**Task requirements**.
Your answer should be an exact copy of every record.

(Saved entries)
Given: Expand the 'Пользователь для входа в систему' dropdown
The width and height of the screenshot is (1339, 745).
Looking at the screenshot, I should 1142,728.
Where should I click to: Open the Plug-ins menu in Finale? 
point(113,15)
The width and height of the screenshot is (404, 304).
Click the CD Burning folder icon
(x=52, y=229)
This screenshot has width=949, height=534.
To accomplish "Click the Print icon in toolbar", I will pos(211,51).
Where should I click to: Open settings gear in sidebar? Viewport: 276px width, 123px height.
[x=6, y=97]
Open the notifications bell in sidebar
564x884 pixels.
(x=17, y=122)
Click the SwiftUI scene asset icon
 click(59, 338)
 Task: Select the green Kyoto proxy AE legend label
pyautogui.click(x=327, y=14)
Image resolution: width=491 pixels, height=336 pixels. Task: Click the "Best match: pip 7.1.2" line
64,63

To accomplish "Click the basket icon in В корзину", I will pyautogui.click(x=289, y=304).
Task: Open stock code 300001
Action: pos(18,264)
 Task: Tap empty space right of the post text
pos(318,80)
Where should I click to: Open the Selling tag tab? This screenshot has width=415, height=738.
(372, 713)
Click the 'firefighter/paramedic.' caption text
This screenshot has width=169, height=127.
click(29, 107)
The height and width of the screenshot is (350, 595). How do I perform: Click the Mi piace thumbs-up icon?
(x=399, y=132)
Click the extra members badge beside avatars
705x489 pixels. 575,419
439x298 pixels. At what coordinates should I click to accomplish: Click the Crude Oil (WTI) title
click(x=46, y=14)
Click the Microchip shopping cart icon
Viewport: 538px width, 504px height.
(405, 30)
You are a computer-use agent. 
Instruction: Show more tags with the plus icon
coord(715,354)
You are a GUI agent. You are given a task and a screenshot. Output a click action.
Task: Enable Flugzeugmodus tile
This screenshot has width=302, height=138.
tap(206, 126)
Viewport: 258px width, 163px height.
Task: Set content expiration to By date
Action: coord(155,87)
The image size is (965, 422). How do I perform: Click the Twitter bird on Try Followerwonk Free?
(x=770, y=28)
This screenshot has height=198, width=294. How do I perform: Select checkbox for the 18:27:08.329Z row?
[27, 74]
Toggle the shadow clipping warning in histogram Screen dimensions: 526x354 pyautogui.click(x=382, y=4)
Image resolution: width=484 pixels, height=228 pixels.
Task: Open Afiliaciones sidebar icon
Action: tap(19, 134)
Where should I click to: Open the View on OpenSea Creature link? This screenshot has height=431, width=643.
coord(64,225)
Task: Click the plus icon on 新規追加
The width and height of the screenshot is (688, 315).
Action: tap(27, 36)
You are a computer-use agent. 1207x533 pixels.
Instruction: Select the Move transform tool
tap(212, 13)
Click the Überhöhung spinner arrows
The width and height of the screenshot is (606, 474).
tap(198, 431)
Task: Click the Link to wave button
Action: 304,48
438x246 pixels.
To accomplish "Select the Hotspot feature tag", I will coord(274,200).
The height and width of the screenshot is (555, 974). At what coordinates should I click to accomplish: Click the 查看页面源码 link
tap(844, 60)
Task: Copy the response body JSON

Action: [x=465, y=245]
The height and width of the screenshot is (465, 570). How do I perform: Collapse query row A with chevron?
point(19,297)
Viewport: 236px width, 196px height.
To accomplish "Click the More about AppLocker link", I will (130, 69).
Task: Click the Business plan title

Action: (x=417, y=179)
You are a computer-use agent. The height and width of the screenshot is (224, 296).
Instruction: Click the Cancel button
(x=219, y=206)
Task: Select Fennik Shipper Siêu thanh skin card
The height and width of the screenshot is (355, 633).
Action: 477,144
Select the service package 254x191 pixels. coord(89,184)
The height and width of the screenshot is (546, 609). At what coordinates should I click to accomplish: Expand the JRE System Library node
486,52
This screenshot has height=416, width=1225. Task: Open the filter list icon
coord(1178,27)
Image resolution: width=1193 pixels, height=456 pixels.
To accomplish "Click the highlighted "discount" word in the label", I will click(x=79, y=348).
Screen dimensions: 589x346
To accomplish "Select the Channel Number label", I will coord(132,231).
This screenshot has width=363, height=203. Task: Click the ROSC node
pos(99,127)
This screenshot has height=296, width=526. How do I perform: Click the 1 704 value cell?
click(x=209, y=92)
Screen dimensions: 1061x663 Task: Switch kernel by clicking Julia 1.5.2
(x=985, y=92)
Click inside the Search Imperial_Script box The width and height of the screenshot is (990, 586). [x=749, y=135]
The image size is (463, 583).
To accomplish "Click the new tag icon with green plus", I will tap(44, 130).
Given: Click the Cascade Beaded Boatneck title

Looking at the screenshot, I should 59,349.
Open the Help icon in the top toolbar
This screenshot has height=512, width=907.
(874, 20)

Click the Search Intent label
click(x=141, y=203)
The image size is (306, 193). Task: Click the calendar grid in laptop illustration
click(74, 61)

**Final answer**.
Given: Expand the 'Пользователь для входа в систему' dropdown
The width and height of the screenshot is (1339, 745).
Looking at the screenshot, I should 1142,728.
Where should I click to: Open the Plug-ins menu in Finale? 
point(113,15)
The width and height of the screenshot is (404, 304).
Click the CD Burning folder icon
(x=52, y=229)
This screenshot has width=949, height=534.
To accomplish "Click the Print icon in toolbar", I will pos(211,51).
Where should I click to: Open settings gear in sidebar? Viewport: 276px width, 123px height.
[x=6, y=97]
Open the notifications bell in sidebar
564x884 pixels.
(x=17, y=122)
Click the SwiftUI scene asset icon
 click(59, 338)
 Task: Select the green Kyoto proxy AE legend label
pyautogui.click(x=327, y=14)
Image resolution: width=491 pixels, height=336 pixels. Task: Click the "Best match: pip 7.1.2" line
64,63

To accomplish "Click the basket icon in В корзину", I will pyautogui.click(x=289, y=304).
Task: Open stock code 300001
Action: pos(18,264)
 Task: Tap empty space right of the post text
pos(318,80)
Where should I click to: Open the Selling tag tab? This screenshot has width=415, height=738.
(372, 713)
Click the 'firefighter/paramedic.' caption text
This screenshot has width=169, height=127.
click(29, 107)
The height and width of the screenshot is (350, 595). How do I perform: Click the Mi piace thumbs-up icon?
(x=399, y=132)
Click the extra members badge beside avatars
705x489 pixels. 575,419
439x298 pixels. At what coordinates should I click to accomplish: Click the Crude Oil (WTI) title
click(x=46, y=14)
Click the Microchip shopping cart icon
Viewport: 538px width, 504px height.
(405, 30)
You are a computer-use agent. 
Instruction: Show more tags with the plus icon
coord(715,354)
You are a GUI agent. You are given a task and a screenshot. Output a click action.
Task: Enable Flugzeugmodus tile
This screenshot has width=302, height=138.
tap(206, 126)
Viewport: 258px width, 163px height.
Task: Set content expiration to By date
Action: coord(155,87)
The image size is (965, 422). How do I perform: Click the Twitter bird on Try Followerwonk Free?
(x=770, y=28)
This screenshot has height=198, width=294. How do I perform: Select checkbox for the 18:27:08.329Z row?
[27, 74]
Toggle the shadow clipping warning in histogram Screen dimensions: 526x354 pyautogui.click(x=382, y=4)
Image resolution: width=484 pixels, height=228 pixels.
Task: Open Afiliaciones sidebar icon
Action: tap(19, 134)
Where should I click to: Open the View on OpenSea Creature link? This screenshot has height=431, width=643.
coord(64,225)
Task: Click the plus icon on 新規追加
The width and height of the screenshot is (688, 315).
Action: tap(27, 36)
You are a computer-use agent. 1207x533 pixels.
Instruction: Select the Move transform tool
tap(212, 13)
Click the Überhöhung spinner arrows
The width and height of the screenshot is (606, 474).
tap(198, 431)
Task: Click the Link to wave button
Action: 304,48
438x246 pixels.
To accomplish "Select the Hotspot feature tag", I will coord(274,200).
The height and width of the screenshot is (555, 974). At what coordinates should I click to accomplish: Click the 查看页面源码 link
tap(844, 60)
Task: Copy the response body JSON

Action: [x=465, y=245]
The height and width of the screenshot is (465, 570). How do I perform: Collapse query row A with chevron?
point(19,297)
Viewport: 236px width, 196px height.
To accomplish "Click the More about AppLocker link", I will (130, 69).
Task: Click the Business plan title

Action: (x=417, y=179)
You are a computer-use agent. The height and width of the screenshot is (224, 296).
Instruction: Click the Cancel button
(x=219, y=206)
Task: Select Fennik Shipper Siêu thanh skin card
The height and width of the screenshot is (355, 633).
Action: 477,144
Select the service package 254x191 pixels. coord(89,184)
The height and width of the screenshot is (546, 609). At what coordinates should I click to accomplish: Expand the JRE System Library node
486,52
This screenshot has height=416, width=1225. Task: Open the filter list icon
coord(1178,27)
Image resolution: width=1193 pixels, height=456 pixels.
To accomplish "Click the highlighted "discount" word in the label", I will click(x=79, y=348).
Screen dimensions: 589x346
To accomplish "Select the Channel Number label", I will coord(132,231).
This screenshot has width=363, height=203. Task: Click the ROSC node
pos(99,127)
This screenshot has height=296, width=526. How do I perform: Click the 1 704 value cell?
click(x=209, y=92)
Screen dimensions: 1061x663 Task: Switch kernel by clicking Julia 1.5.2
(x=985, y=92)
Click inside the Search Imperial_Script box The width and height of the screenshot is (990, 586). [x=749, y=135]
The image size is (463, 583).
To accomplish "Click the new tag icon with green plus", I will tap(44, 130).
Given: Click the Cascade Beaded Boatneck title

Looking at the screenshot, I should 59,349.
Open the Help icon in the top toolbar
This screenshot has height=512, width=907.
(874, 20)

Click the Search Intent label
click(x=141, y=203)
The image size is (306, 193). Task: Click the calendar grid in laptop illustration
click(74, 61)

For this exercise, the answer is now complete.